Taiwanese ruling party suffers loss

December 04, 1994|By Ian Johnson | Ian Johnson,Sun Staff Correspondent

TAIPEI, Taiwan -- The party that has ruled Taiwan for the last 45 years lost an election yesterday for control of Taiwan's capital city to an opposition party advocating that the island declare formal independence from China.

But the long-dominant Kuomintang, or Nationalist Party, retained the governorship of Taiwan, thereby offering support to Taiwan President Lee Teng-hui and his policy of gradual rapprochement with mainland China.

The Kuomintang, whose leaders fled China in 1949 after being defeated by the Communists, also kept control of the country's second city, Kaohsiung.

The Democratic Progressive Party was the winner in the capital, PTC Taipei. Although the Democratic Progressive Party played down the issue of independence during the campaign for mayor of Taipei, party members said the victory of candidate Chen Shui-bian would give it an unprecedented platform for its message of Taiwanese independence.

"This changes the political scene in Taiwan," said Dr. Parris H. Chang, a DPP member of the national Parliament and a professor of political science at Penn State University. "We now have a very important city with huge financial resources. It will give us a big boost going into the presidential elections in early 1996,"

Dr. Chang said the DPP would push for a nationwide vote on declaring formal independence from the mainland. China still claims Taiwan as part of its territory and has threatened to use force if the island announced independence.

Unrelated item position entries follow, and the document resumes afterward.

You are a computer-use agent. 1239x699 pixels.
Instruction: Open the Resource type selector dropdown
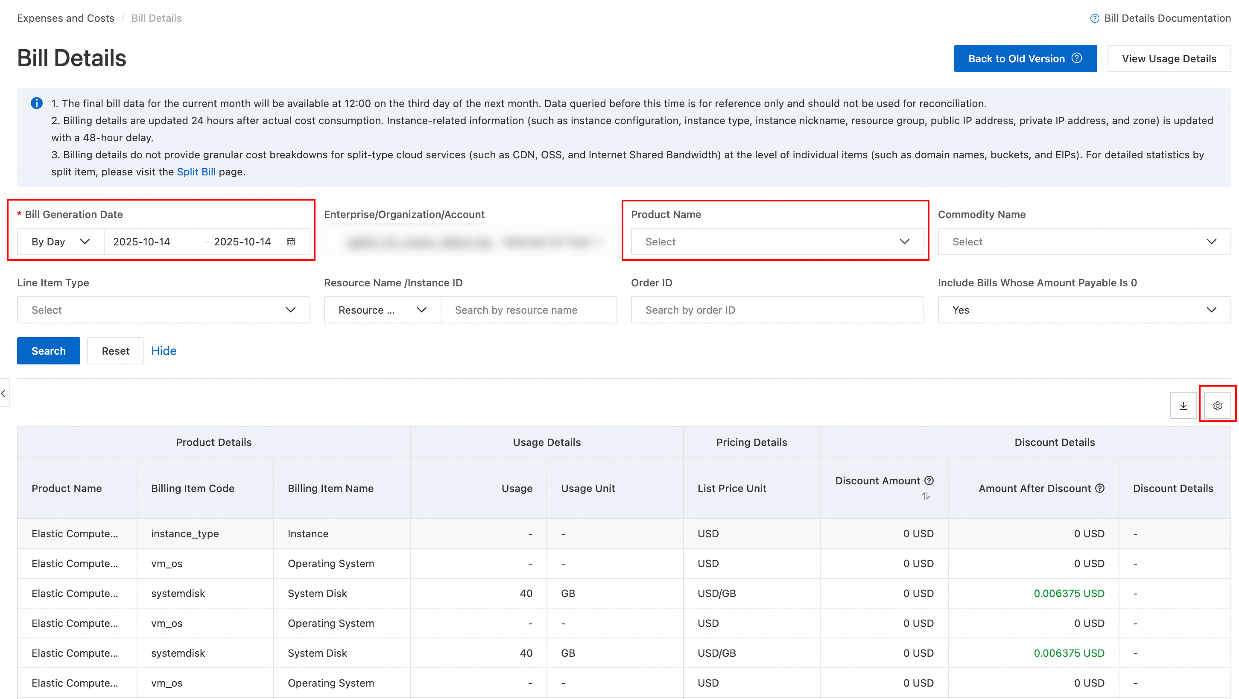point(382,310)
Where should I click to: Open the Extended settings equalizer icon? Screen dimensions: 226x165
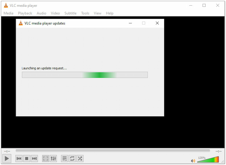coord(53,158)
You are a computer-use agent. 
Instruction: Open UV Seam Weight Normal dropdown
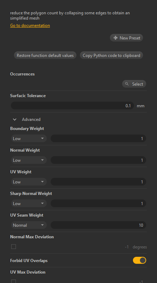(x=29, y=225)
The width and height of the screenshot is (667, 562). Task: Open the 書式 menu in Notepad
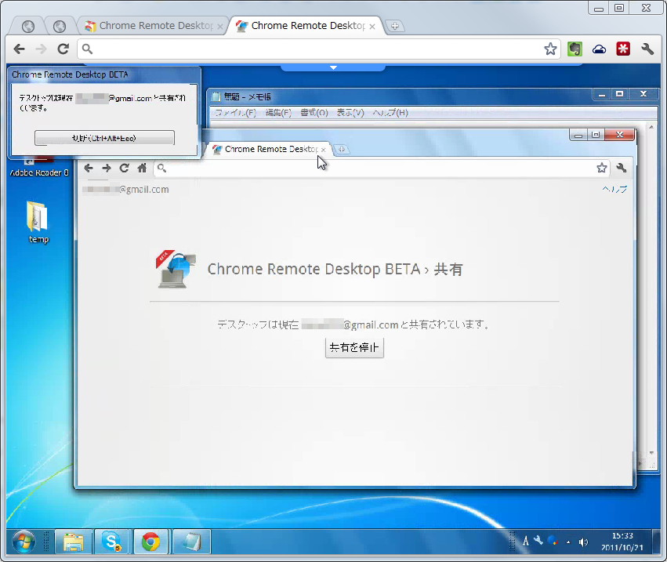(x=314, y=112)
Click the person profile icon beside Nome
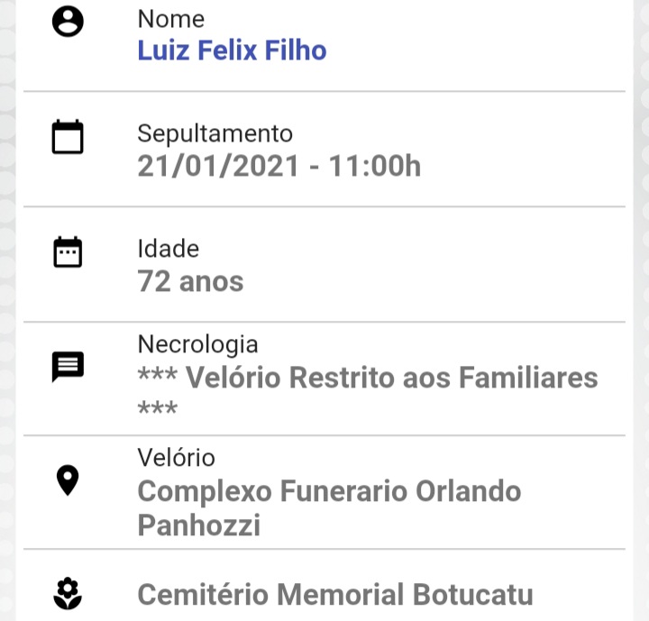649x621 pixels. (68, 21)
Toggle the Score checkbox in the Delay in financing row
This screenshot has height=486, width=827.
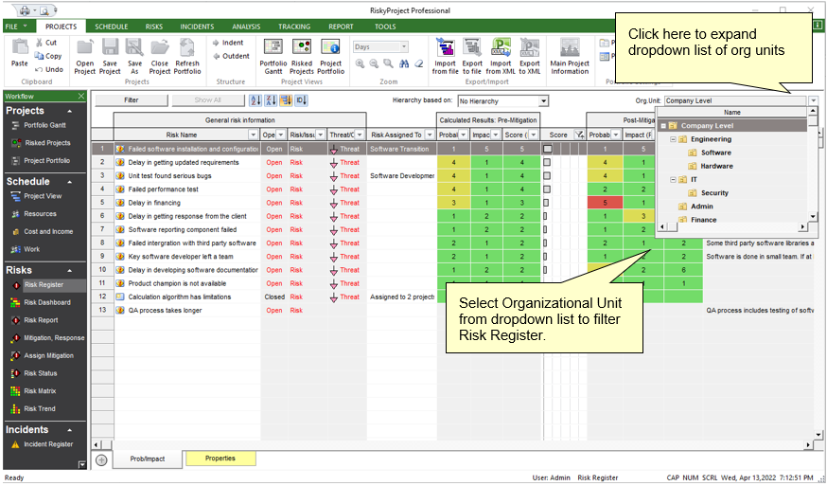click(547, 203)
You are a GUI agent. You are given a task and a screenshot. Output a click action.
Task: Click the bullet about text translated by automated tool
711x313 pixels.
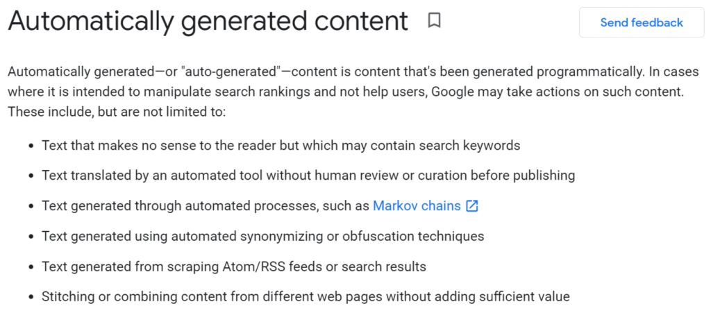[308, 176]
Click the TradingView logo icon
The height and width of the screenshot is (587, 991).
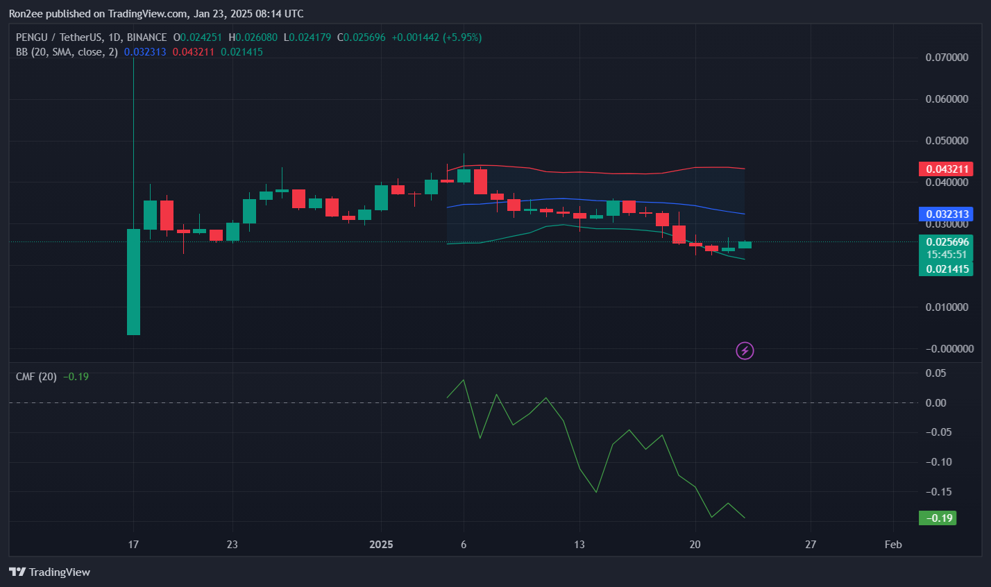(x=17, y=572)
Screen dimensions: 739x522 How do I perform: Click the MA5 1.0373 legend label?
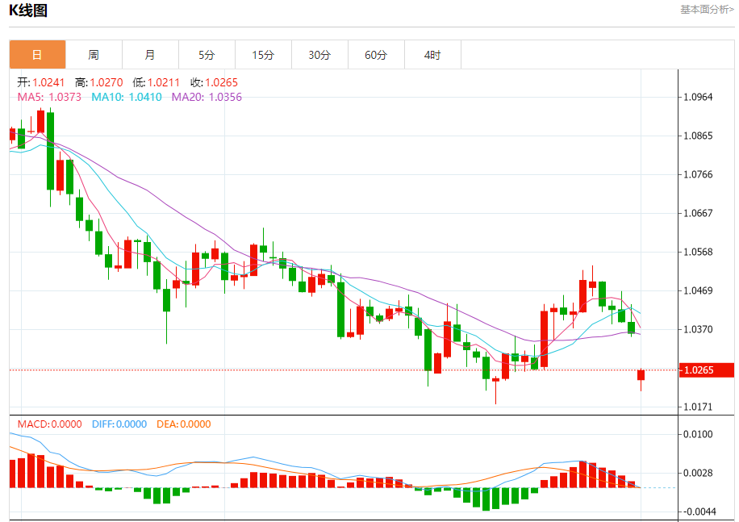click(49, 97)
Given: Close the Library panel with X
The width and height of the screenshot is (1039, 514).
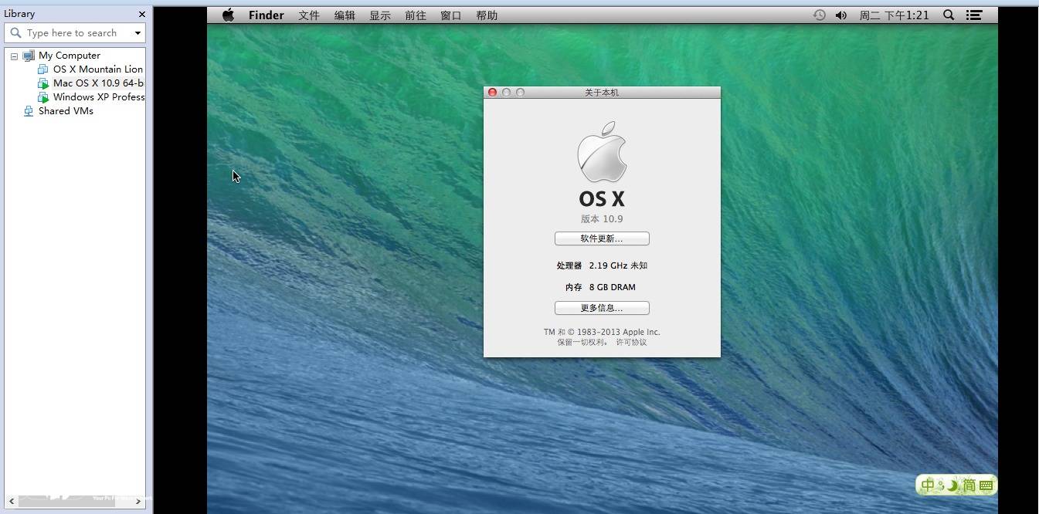Looking at the screenshot, I should 141,14.
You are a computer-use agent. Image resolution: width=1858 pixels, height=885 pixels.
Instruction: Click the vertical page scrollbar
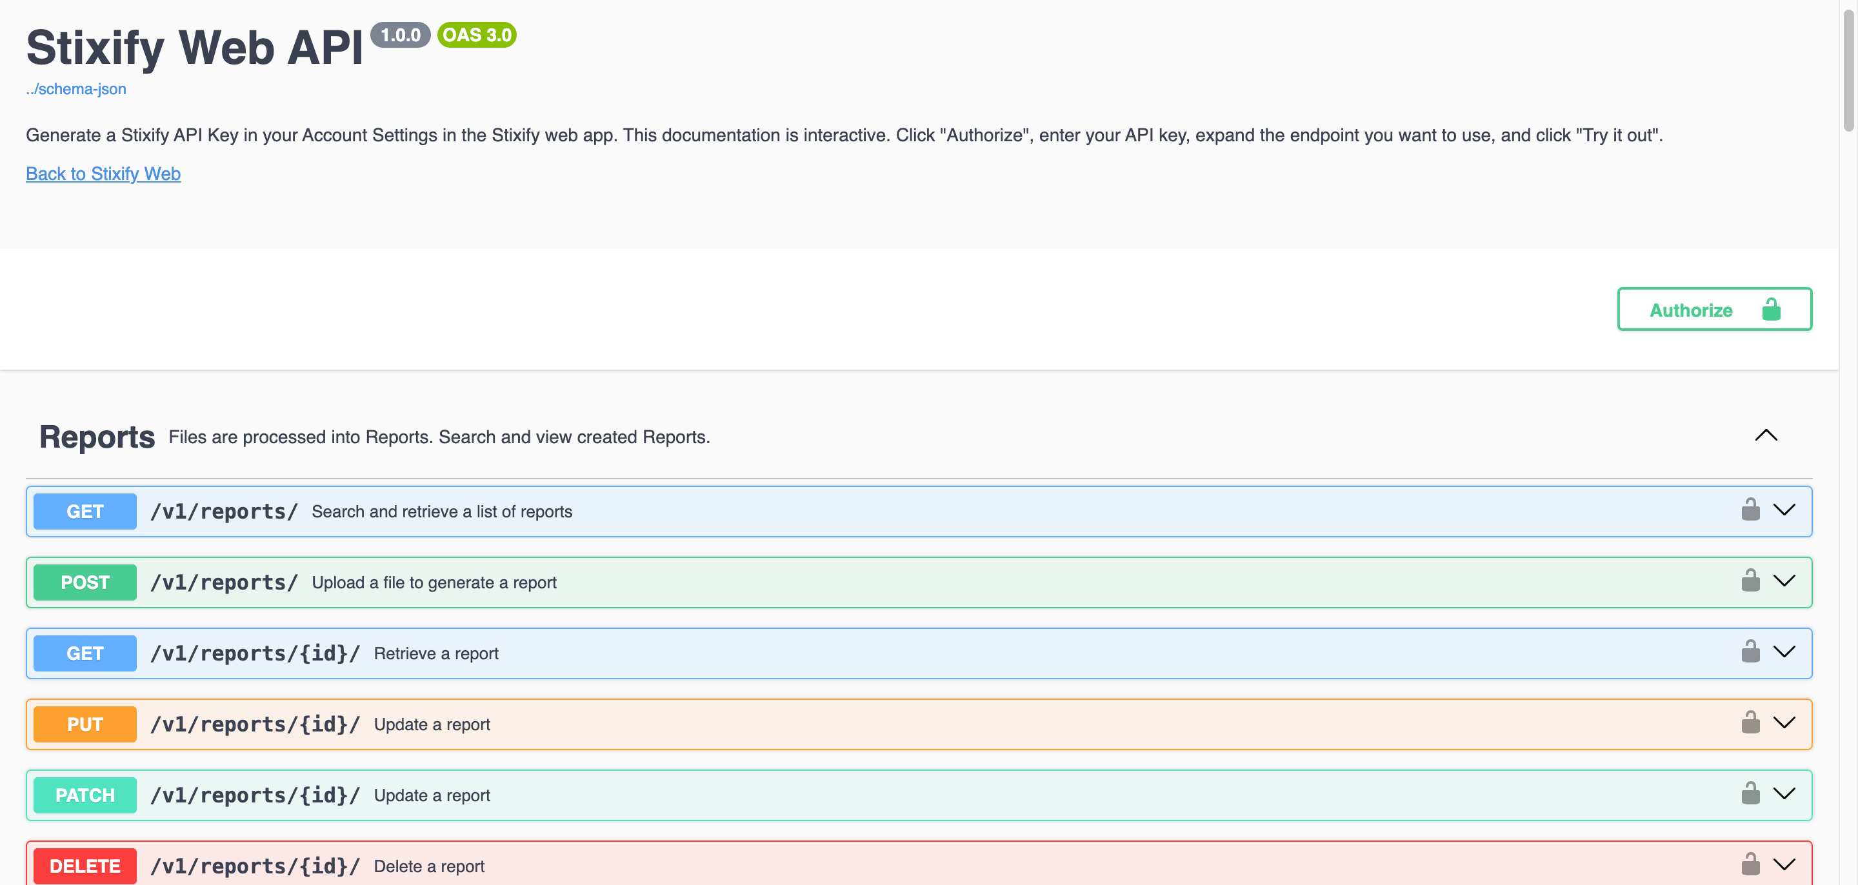(x=1848, y=68)
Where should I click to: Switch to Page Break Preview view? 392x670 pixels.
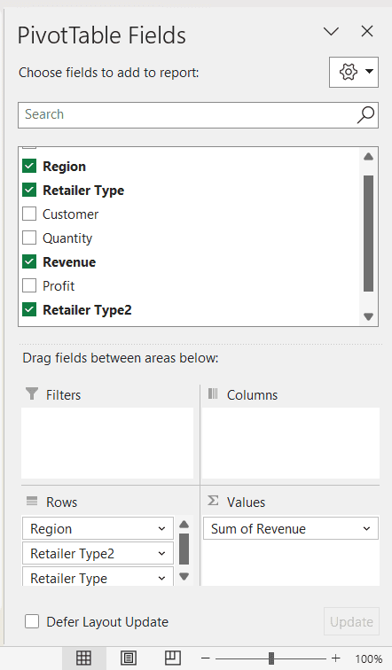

The Kuomintang, which has gradually relaxed its chokehold over political life on this island and allowed democracy to take root, was faced with defeat in Taipei ever since some of its members broke away earlier this year to create a third political force, called the New Party.

In fact, the Kuomintang finished third in Taipei, after the DPP and the New Party. The DPP captured the capital with 43.6 percent of the vote for Chen Shui-bian, against 30.5 percent for the New Party, and 25.9 percent for the Kuomintang incumbent.

In the provincial race, which covered 85 percent of Taiwan's territory, the Kuomintang candidate won easily over the DPP. The New Party's candidate, best known as a member of a Parliament who beat up other representatives, finished a distant third.

Although observers said that the elections were fair, they were marred by scuffles and name-calling. Earlier in the campaign, supporters of rival parties sometimes brawled at public events.

Vote-buying also took place but apparently on a smaller scale than in previous elections. The Kuomintang, which is widely identified with buying votes in rural areas, seems to be abandoning that tactic -- the opposition has successfully used it as an example of the Kuomintang's corruption.

More problematic to Taiwan's democratic development, the main Taiwan television stations did not give equal time last night to the DPP even in reporting the election results.

Mr. Chen's victory speech was suddenly cut off the air in favor of a speech by a representative of the Kuomintang.

In his speech, Mr. Chen said that the vote had "changed the history of Taiwan.

"This country has been run by one party for too long. Now we have a chance to show that another party can do better. We have this unique chance, and we must do our best not to let people down."